- **WHAT IS ASKED**: Copy the records word for word, from the first line through the line holding "Looking at the screenshot, I should 469,9.", including that line.
start EXCERPTED RECORDS
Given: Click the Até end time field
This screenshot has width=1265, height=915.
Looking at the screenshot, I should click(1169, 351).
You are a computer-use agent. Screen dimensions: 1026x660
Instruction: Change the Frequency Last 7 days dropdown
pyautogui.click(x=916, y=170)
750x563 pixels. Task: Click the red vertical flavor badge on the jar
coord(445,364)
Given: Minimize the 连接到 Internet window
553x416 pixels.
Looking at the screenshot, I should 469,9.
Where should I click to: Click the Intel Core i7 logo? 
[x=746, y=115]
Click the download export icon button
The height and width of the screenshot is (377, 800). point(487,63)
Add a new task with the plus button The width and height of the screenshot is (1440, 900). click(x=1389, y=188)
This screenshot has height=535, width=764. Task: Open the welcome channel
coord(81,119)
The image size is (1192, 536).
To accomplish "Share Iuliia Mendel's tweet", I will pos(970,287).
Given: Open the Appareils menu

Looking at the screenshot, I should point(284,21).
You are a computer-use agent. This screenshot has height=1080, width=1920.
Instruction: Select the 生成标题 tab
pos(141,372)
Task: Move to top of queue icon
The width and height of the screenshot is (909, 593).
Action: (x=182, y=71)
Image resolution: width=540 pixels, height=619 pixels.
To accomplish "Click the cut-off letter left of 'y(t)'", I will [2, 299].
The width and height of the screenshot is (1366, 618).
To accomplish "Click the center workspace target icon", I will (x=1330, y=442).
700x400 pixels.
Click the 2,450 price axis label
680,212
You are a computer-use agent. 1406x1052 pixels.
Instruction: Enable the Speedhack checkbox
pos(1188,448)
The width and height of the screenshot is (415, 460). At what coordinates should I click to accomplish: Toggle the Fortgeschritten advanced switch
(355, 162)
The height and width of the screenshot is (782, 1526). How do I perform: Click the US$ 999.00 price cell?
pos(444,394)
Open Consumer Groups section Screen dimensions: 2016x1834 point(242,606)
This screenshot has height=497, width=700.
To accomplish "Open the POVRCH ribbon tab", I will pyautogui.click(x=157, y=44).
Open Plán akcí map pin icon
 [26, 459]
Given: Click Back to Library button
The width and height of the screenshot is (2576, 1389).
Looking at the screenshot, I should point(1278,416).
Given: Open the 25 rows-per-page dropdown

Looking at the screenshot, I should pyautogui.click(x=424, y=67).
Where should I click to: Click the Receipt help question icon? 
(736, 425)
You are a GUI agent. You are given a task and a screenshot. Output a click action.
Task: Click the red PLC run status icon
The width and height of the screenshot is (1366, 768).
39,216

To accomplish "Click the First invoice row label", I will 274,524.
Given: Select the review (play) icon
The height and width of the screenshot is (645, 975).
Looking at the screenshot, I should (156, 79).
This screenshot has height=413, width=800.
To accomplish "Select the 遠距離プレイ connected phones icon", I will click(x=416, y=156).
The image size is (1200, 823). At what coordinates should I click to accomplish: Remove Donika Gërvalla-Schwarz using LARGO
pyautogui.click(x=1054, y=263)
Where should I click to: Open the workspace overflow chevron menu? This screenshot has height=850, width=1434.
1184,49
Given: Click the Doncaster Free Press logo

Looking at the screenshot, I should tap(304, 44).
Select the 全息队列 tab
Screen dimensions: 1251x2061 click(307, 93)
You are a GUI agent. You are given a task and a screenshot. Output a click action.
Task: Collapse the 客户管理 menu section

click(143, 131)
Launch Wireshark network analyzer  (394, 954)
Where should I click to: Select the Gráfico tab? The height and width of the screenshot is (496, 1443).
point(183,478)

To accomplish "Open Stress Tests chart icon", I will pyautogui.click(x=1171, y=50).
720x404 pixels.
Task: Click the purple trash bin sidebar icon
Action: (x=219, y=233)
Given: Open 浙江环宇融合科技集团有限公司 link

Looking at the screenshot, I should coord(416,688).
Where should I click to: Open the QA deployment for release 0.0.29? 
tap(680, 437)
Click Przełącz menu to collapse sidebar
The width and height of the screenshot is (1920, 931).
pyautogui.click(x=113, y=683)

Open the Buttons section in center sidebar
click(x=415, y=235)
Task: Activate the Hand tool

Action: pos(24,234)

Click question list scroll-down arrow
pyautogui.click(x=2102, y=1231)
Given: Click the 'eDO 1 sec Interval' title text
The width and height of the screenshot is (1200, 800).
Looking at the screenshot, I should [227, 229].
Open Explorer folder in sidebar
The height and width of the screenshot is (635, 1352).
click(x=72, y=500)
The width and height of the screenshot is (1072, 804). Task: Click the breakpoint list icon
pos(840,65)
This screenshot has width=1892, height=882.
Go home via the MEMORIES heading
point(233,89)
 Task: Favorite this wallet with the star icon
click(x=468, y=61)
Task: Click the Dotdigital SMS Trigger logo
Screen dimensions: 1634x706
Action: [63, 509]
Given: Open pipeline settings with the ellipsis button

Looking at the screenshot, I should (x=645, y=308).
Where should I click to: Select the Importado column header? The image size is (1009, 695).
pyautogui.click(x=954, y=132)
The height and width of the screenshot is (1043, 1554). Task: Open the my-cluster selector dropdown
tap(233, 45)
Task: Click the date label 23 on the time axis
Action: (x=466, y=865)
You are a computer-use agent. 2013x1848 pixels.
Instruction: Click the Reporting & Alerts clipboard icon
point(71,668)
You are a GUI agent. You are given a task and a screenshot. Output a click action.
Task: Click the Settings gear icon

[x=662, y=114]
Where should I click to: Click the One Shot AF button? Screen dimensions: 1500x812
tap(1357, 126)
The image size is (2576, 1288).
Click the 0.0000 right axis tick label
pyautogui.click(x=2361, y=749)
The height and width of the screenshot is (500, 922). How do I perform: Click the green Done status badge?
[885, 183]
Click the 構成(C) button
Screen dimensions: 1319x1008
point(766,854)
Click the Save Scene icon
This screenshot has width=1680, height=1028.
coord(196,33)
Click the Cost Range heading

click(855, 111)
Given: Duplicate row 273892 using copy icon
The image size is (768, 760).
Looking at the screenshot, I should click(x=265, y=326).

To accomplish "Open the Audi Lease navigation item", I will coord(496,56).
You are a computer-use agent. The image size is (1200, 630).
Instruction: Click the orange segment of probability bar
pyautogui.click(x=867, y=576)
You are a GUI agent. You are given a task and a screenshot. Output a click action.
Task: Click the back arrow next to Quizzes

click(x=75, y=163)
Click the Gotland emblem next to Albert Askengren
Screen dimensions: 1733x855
end EXCERPTED RECORDS
- **THE ANSWER**:
Given: Click the Até end time field
This screenshot has width=1265, height=915.
Looking at the screenshot, I should click(1169, 351).
You are a computer-use agent. Screen dimensions: 1026x660
Instruction: Change the Frequency Last 7 days dropdown
pyautogui.click(x=916, y=170)
750x563 pixels. Task: Click the red vertical flavor badge on the jar
coord(445,364)
Given: Minimize the 连接到 Internet window
553x416 pixels.
Looking at the screenshot, I should 469,9.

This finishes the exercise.